> _PROVIDED MATERIAL_
------------

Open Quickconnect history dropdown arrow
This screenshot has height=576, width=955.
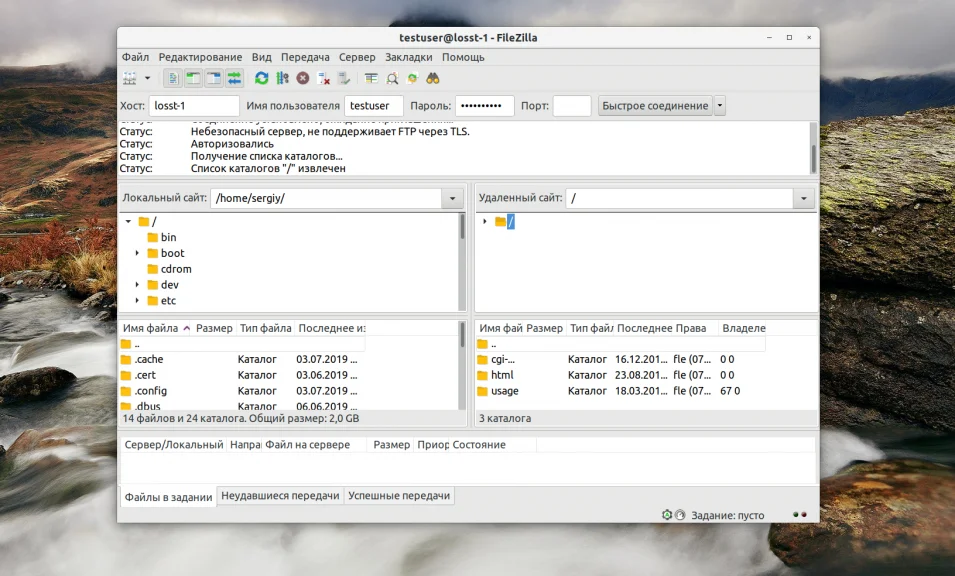(720, 106)
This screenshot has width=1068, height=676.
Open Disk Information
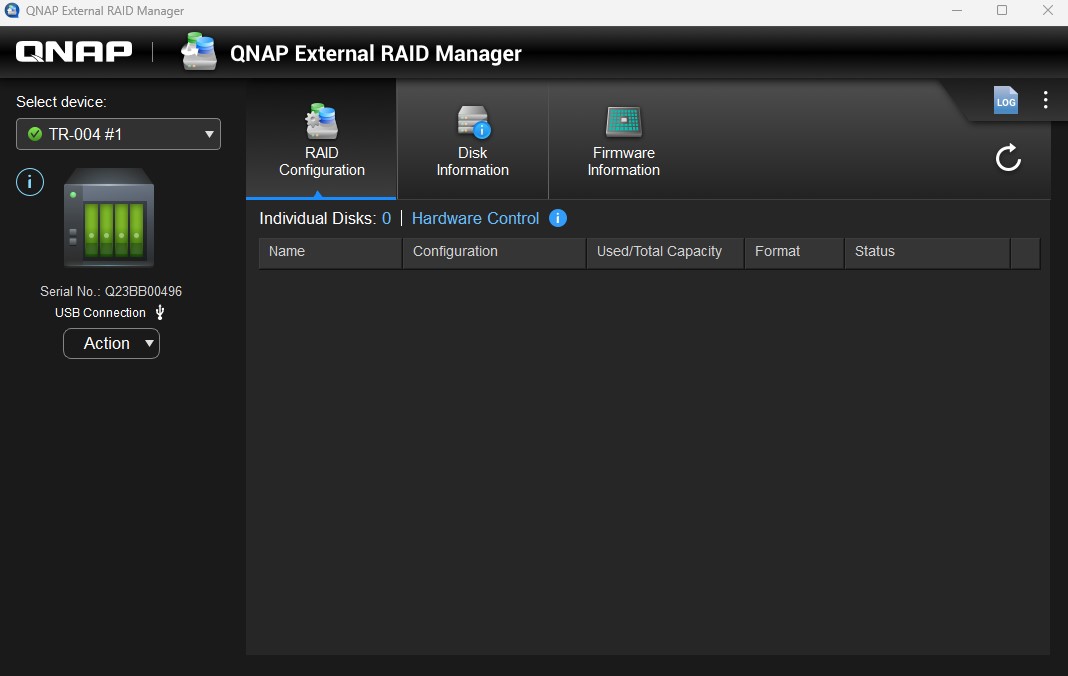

------------

> _GOAL OF THE EXERCISE_
Transcribe the records above exactly, leaving every picture out of the copy.

> _RESPONSE AREA_
Open Quickconnect history dropdown arrow
This screenshot has height=576, width=955.
(720, 106)
This screenshot has width=1068, height=676.
Open Disk Information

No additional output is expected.